Only one range belongs in the answer: the line holding "Terms & Conditions (962, 864)" through the last line of the records, reproduced as is.

*** Opening of DATA FOR PROCESSING ***

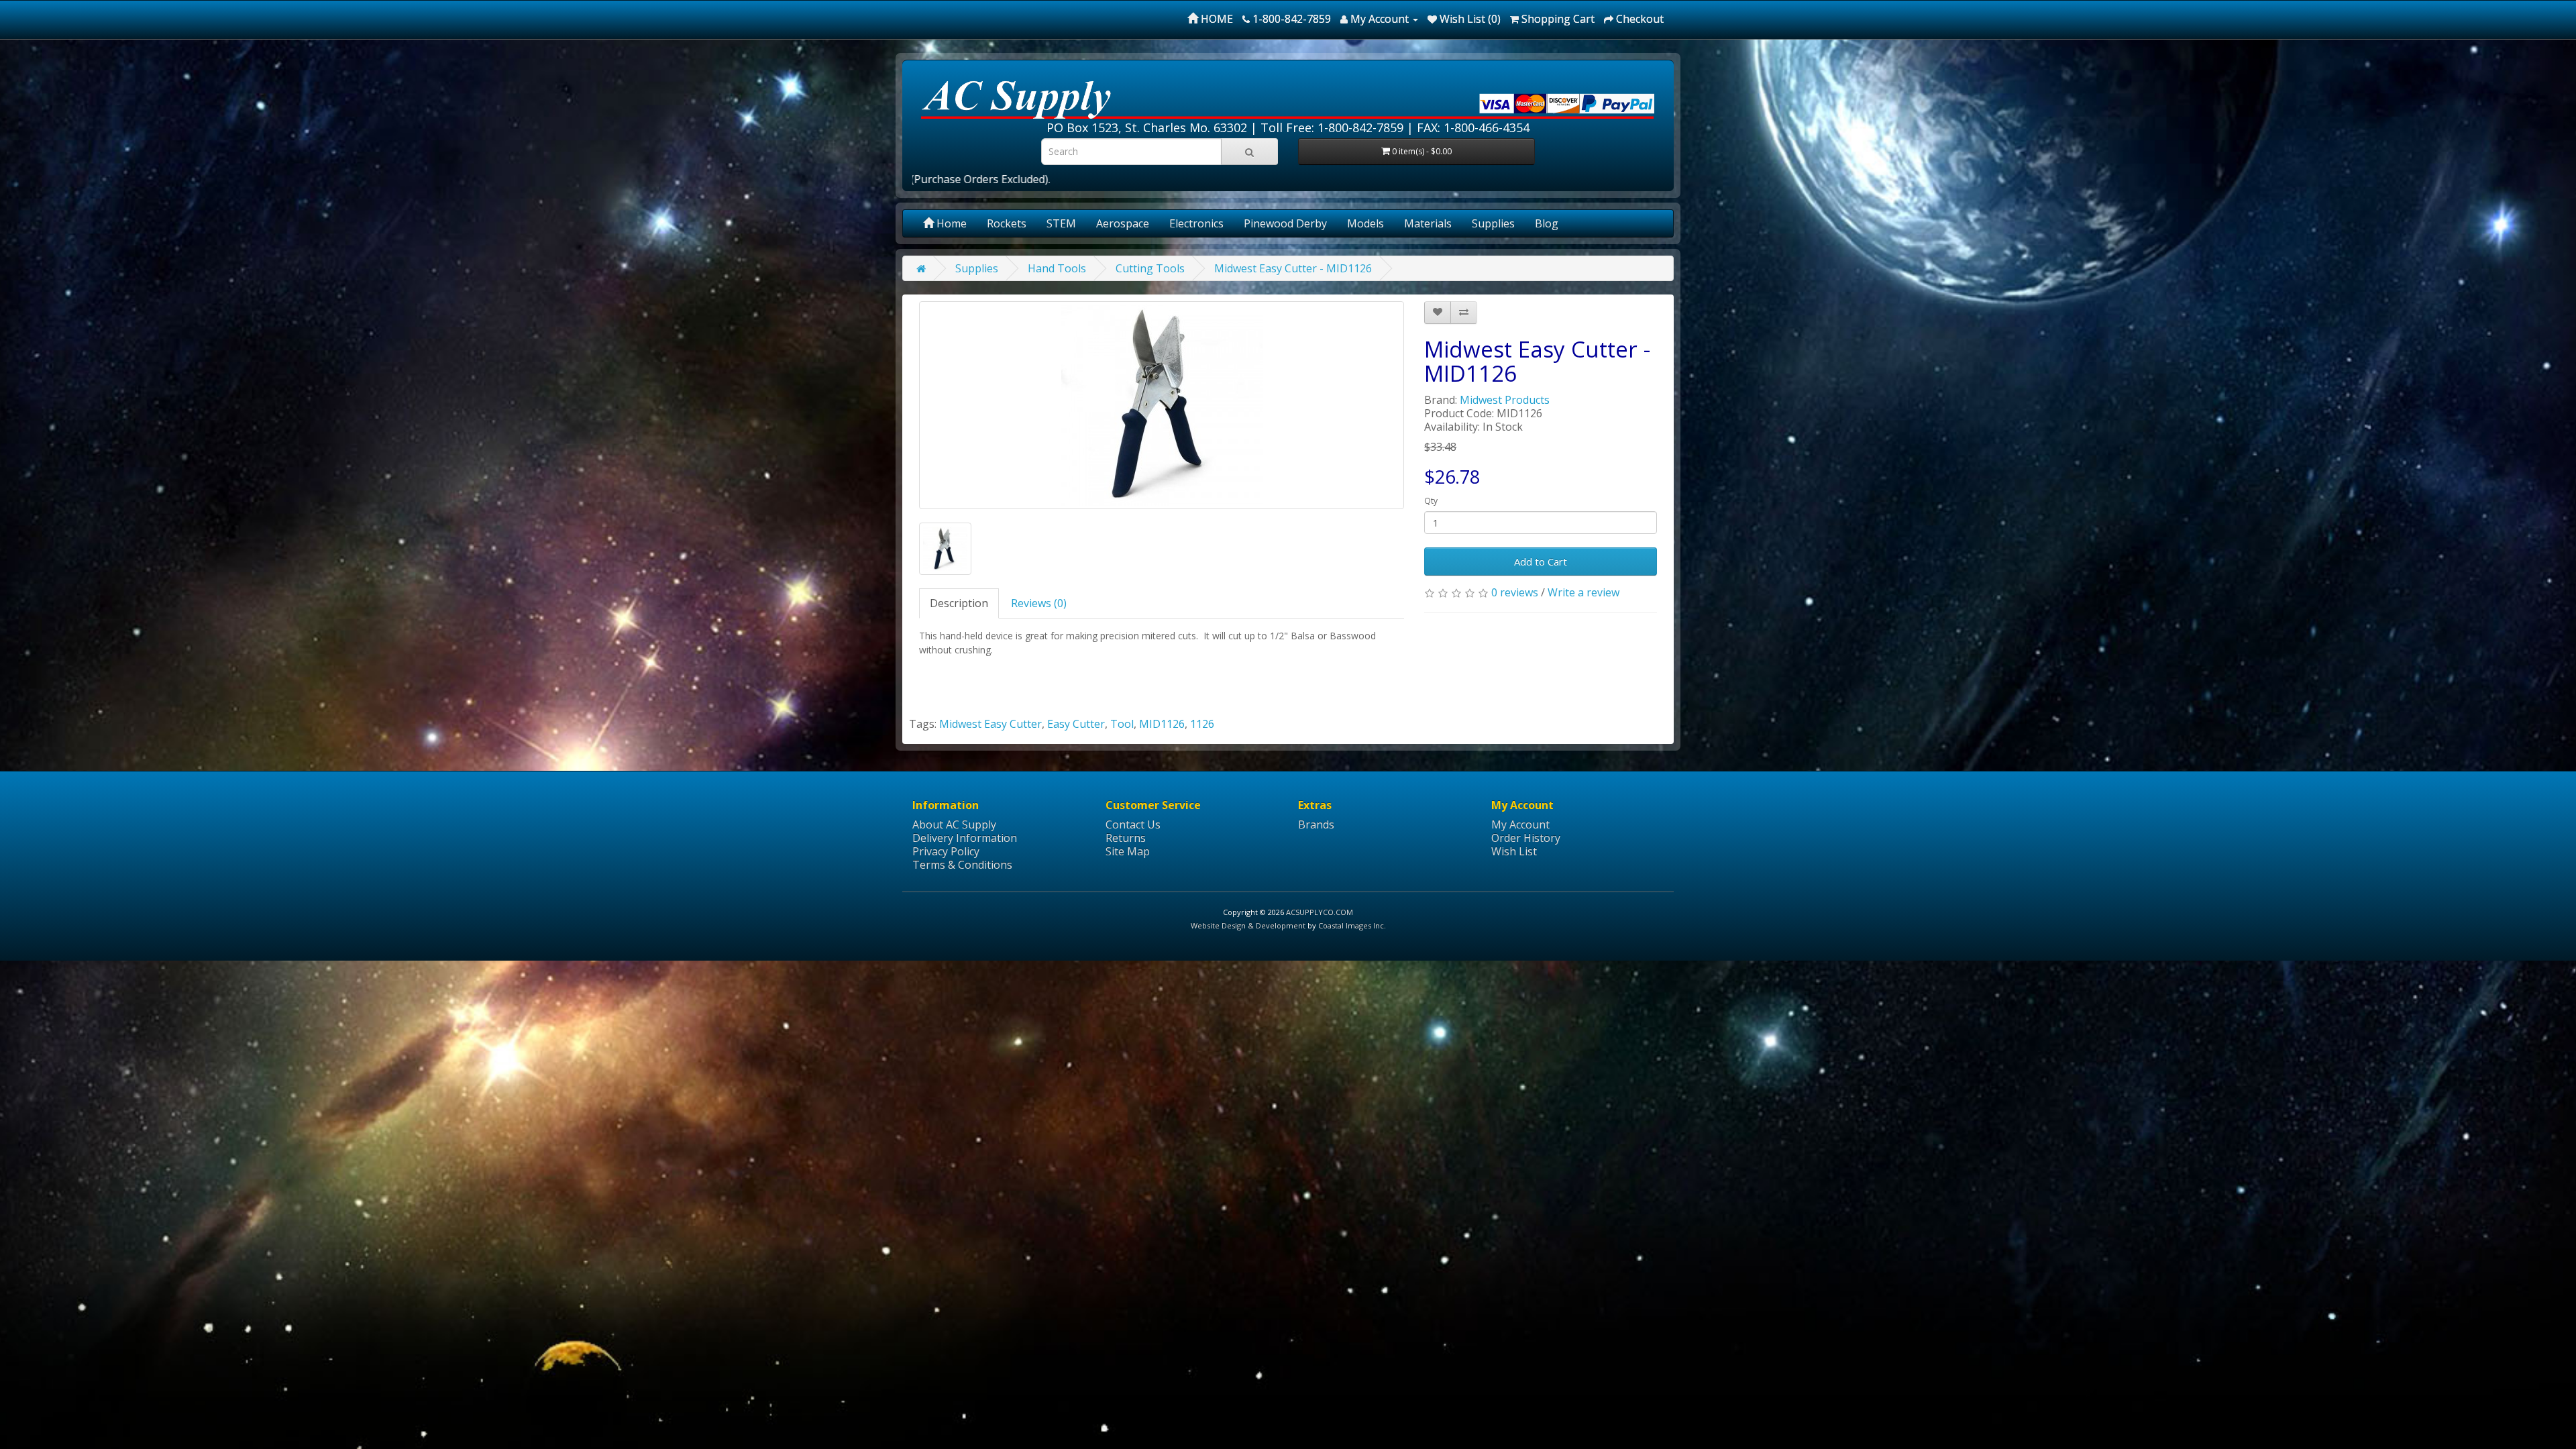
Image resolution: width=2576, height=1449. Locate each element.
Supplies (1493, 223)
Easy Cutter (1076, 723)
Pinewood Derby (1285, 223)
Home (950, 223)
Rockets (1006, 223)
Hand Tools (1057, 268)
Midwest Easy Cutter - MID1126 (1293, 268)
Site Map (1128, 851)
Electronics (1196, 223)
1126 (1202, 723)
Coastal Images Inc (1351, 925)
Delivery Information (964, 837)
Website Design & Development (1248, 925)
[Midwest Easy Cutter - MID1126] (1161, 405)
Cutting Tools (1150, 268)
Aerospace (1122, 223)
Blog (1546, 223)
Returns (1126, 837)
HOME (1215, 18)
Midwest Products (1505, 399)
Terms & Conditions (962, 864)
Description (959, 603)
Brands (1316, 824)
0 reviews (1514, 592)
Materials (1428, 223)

*** Close of DATA FOR PROCESSING ***

▶ **ANSWER TO THIS TASK**:
Terms & Conditions (962, 864)
Description (959, 603)
Brands (1316, 824)
0 reviews (1514, 592)
Materials (1428, 223)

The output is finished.